Rewrite all of the records below, replacing every "column header" with "column heading" and leaving everything else unchanged. Omit the pictures from your answer.

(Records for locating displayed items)
______
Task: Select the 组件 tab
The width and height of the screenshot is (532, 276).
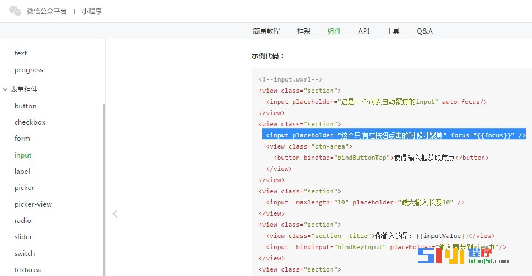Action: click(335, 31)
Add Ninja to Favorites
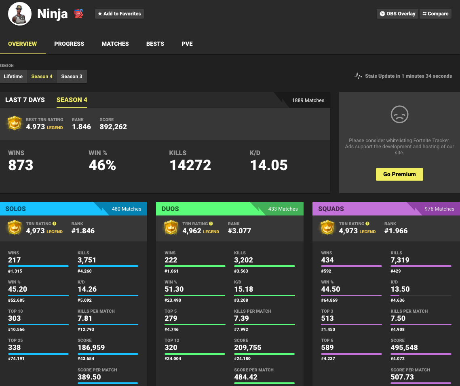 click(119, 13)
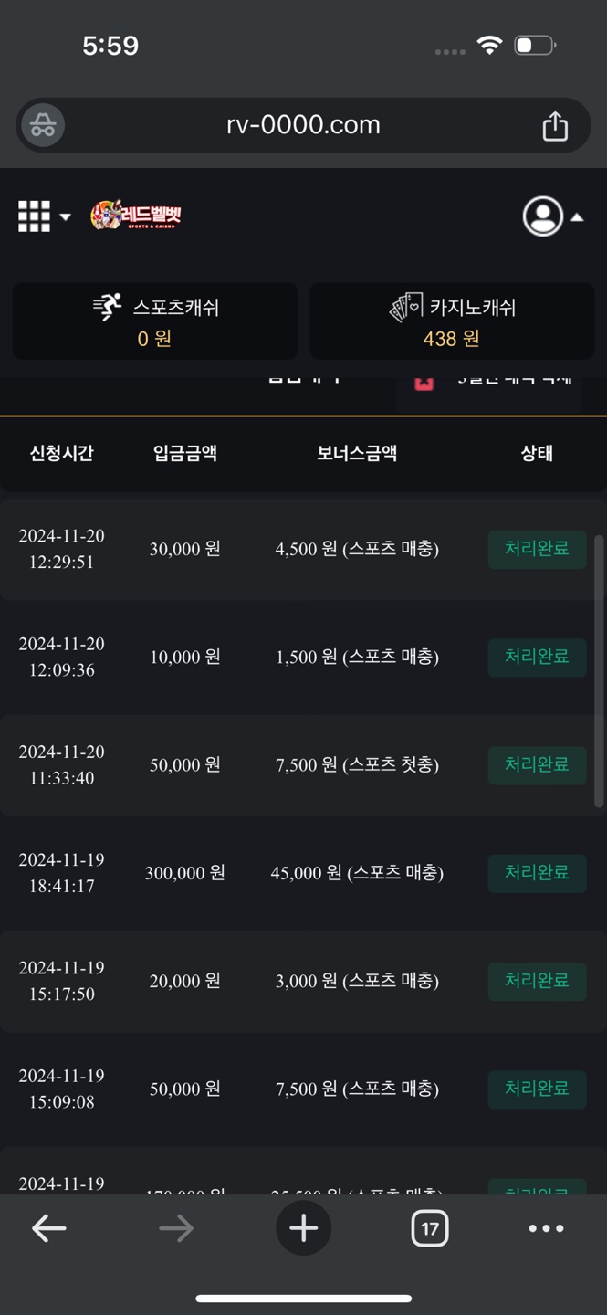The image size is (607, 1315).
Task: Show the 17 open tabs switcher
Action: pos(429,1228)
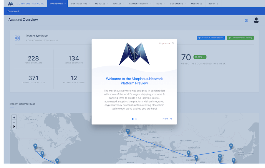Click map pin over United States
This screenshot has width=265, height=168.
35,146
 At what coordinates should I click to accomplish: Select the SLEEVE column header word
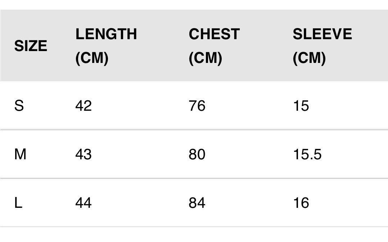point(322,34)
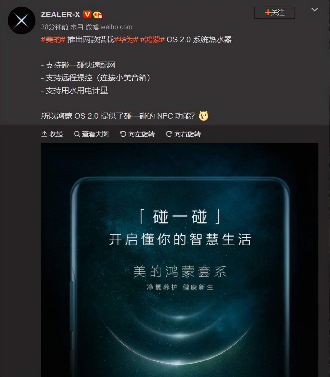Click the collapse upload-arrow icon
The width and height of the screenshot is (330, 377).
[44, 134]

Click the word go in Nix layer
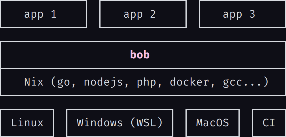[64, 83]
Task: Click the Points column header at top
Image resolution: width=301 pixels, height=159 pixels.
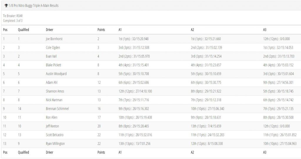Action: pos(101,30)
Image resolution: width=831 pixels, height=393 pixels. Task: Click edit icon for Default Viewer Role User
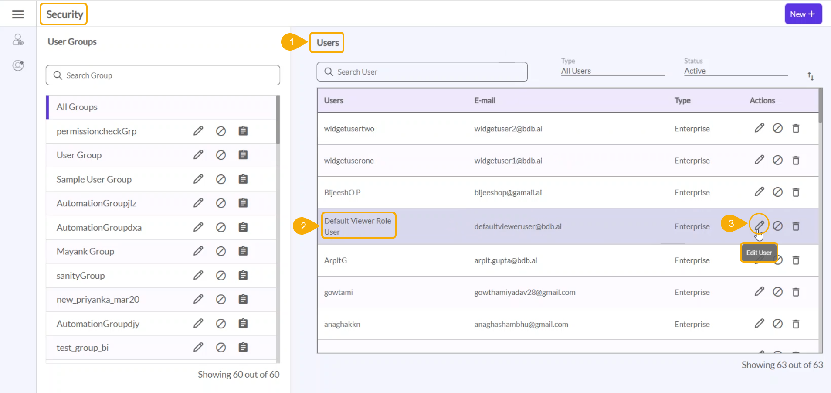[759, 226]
______
Result:
Task: Select the 组件 tab
The width and height of the screenshot is (532, 276).
Action: click(335, 31)
Add Ninja to Favorites
 click(119, 13)
The image size is (607, 1315).
Task: Show the 17 open tabs switcher
Action: pos(429,1228)
Click map pin over United States
This screenshot has width=265, height=168.
35,146
 At what coordinates should I click to accomplish: Select the SLEEVE column heading word
point(322,34)
Click the collapse upload-arrow icon
The width and height of the screenshot is (330, 377).
[44, 134]

Click the word go in Nix layer
[64, 83]
Task: Click the Points column heading at top
Image resolution: width=301 pixels, height=159 pixels.
Action: pos(101,30)
Image resolution: width=831 pixels, height=393 pixels. Task: Click edit icon for Default Viewer Role User
[759, 226]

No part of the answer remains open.